* **Instructions for the task**: Print only what runs from the line that includes "Given: Click the magnifying glass search icon" to the end of the listing, word for word, and do not include any pictures.

────────────────

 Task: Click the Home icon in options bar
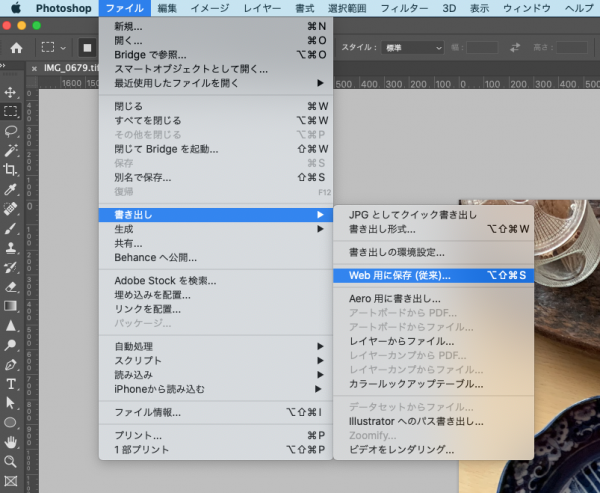click(17, 47)
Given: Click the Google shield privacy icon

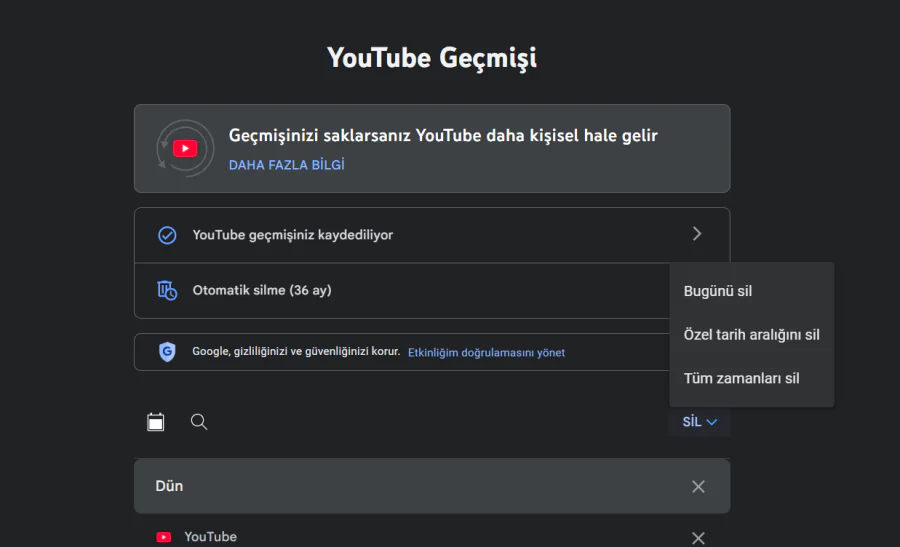Looking at the screenshot, I should tap(167, 352).
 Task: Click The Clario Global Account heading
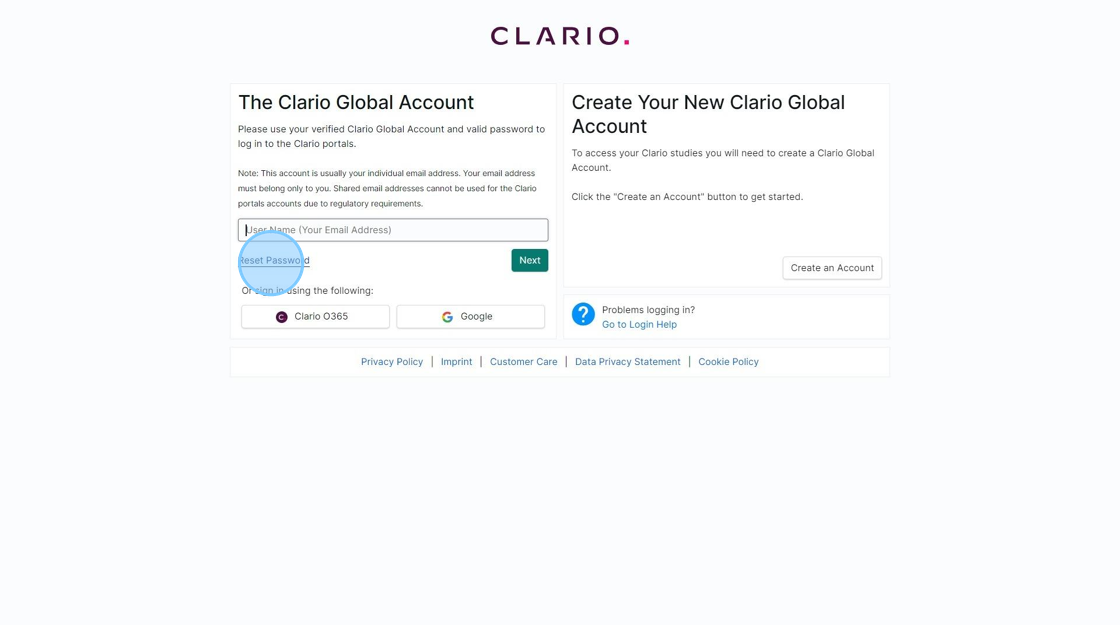(x=356, y=102)
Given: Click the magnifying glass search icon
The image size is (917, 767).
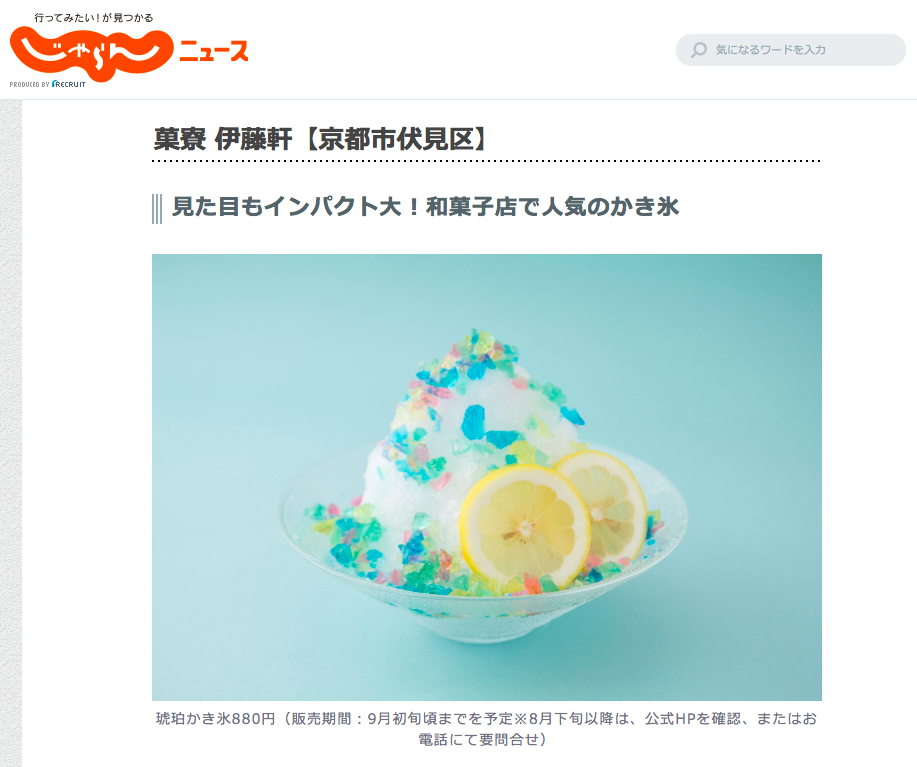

────────────────

* **Final answer**:
Given: Click the magnifying glass search icon
The image size is (917, 767).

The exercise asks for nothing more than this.